Но опоздавшие однажды и вправду опаздывают навсегда. Им остается всю жизнь бежать по шпалам вдогонку ушедшему поезду. А еще я знаю анекдот про ручную дрезину, но он неприличный.
Так вот: ты даже сам не понял, что ты сделал. Ты оказался на своем месте в свое время. В мое время. Я‑то уже научился поворачивать время под себя. Но как это получилось у тебя, да еще с первого раза? Я не знал. Не знаю и сегодня.
И ты сделал еще одну вещь. Спас меня от…
Назовем это скукой.
Если ты думаешь, что мне некогда скучать, ты ошибаешься. Половина моих театральных проектов отчаянно скучные. Половина оставшихся интересны только мне. И только два‑три действительно хороши. Ты не помнишь, но однажды в Питер приезжала с концертом Мадонна. Ты еще зависал в своей Костомукше, Кандалакше или где там? OFIGENNO, – сказала тогда Мадонна в промо‑ролике. По‑русски, хотя и коряво: друзья‑эмигранты научили. Ofigenno, или вроде того. This is Madonna. С тем и вышла на Дворцовую. И я видел ее там. Не самая офигенная вещь из тех, что нужно было успеть до смерти, но всё же.
У нее ведь тоже всё получилось.
В нашем деле главное – никогда не работать с неудачниками. С ними найдется, кому работать, уверяю тебя. У них даже есть своя публика: на каждого садиста найдется свой мазохист. Но работать с ними неинтересно. В сущности, это просто разводка на деньги. И на время заодно.
Да: третья главная штука, и даже самая главная – никогда не думать о времени. Время само позаботится о тебе. В тот раз я хотел сказать тебе что‑то подобное. Но не сказал. Ты решил бы, что я учу тебя жизни. А я хотел бы научить тебя совсем другим дисциплинам.
Принципиально другим.
* * *
«О. Евгений» не продержался на сцене и недели. Последний клуб, из которого вас выгнали, ты пообещал сжечь, и он даже сгорел через год – но твоей заслуги в этом, кажется, не было. А тогда ты увлекся новым проектом. Звонил мне и рассказывал, как это будет круто. Я сомневался.
Наконец меня пригласили на последний прогон.

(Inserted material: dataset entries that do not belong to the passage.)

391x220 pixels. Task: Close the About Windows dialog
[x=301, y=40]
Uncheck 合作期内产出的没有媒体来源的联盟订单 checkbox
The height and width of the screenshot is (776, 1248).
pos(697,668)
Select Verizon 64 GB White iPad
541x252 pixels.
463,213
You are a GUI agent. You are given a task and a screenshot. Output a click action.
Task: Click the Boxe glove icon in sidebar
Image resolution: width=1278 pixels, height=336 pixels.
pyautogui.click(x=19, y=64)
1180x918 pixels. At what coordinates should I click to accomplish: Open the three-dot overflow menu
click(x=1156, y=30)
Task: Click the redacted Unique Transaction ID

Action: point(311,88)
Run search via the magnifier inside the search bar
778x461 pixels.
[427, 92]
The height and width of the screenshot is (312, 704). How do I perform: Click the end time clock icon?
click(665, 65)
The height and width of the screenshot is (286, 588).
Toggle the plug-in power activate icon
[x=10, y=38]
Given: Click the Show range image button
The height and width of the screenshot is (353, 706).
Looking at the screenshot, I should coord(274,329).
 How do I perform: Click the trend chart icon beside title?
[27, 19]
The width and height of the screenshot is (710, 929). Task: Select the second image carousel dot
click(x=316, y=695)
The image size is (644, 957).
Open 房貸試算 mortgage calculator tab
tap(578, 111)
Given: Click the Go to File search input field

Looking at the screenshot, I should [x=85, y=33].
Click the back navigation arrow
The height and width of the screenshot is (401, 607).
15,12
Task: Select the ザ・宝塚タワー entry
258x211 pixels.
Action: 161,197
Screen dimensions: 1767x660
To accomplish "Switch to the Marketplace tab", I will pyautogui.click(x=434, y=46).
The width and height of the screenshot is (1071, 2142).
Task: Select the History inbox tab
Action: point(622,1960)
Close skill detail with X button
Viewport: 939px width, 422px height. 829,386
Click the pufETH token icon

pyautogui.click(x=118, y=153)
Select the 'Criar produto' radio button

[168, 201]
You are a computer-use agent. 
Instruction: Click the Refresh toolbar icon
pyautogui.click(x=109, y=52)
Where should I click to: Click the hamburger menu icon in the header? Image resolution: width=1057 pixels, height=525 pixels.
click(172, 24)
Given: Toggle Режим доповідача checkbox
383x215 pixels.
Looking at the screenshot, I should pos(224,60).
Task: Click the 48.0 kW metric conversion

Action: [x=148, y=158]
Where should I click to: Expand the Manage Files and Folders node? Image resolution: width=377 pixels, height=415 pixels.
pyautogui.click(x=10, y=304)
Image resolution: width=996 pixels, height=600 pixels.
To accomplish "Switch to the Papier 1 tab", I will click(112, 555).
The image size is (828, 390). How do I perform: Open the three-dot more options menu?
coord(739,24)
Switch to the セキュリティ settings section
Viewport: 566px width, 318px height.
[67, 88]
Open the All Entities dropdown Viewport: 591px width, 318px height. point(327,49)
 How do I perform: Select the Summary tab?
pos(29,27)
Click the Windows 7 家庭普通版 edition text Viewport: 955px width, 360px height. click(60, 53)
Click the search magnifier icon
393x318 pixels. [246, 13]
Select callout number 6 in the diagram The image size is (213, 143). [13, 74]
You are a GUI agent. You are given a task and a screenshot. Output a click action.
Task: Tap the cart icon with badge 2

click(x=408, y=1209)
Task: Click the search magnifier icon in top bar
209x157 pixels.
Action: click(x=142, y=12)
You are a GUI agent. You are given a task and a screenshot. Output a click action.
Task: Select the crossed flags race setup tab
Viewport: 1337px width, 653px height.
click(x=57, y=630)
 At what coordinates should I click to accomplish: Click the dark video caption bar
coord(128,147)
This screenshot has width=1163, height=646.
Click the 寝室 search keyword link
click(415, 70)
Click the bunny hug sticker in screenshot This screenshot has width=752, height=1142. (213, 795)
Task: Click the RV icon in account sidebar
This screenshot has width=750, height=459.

В учебном театре на Моховой, как обычно, шел ремонт. Полузабытые запахи штукатурки и масляной краски меня вдохновили. Здесь ничего не изменилось за пятнадцать лет.
Я огляделся, поддернул брюки и зашагал по парадной лестнице, обходя белые меловые лужи. Кто‑то выглянул с верхней площадки, присвистнул и бросился по коридору с воплем: «Митька! Митька‑а!»
В кармане запел мобильник. Я взял.
– Сергей, привет, – услышал я радостный голос. Мы все никак не могли окончательно перейти на «ты». Так и разговаривали, не забывая об этом.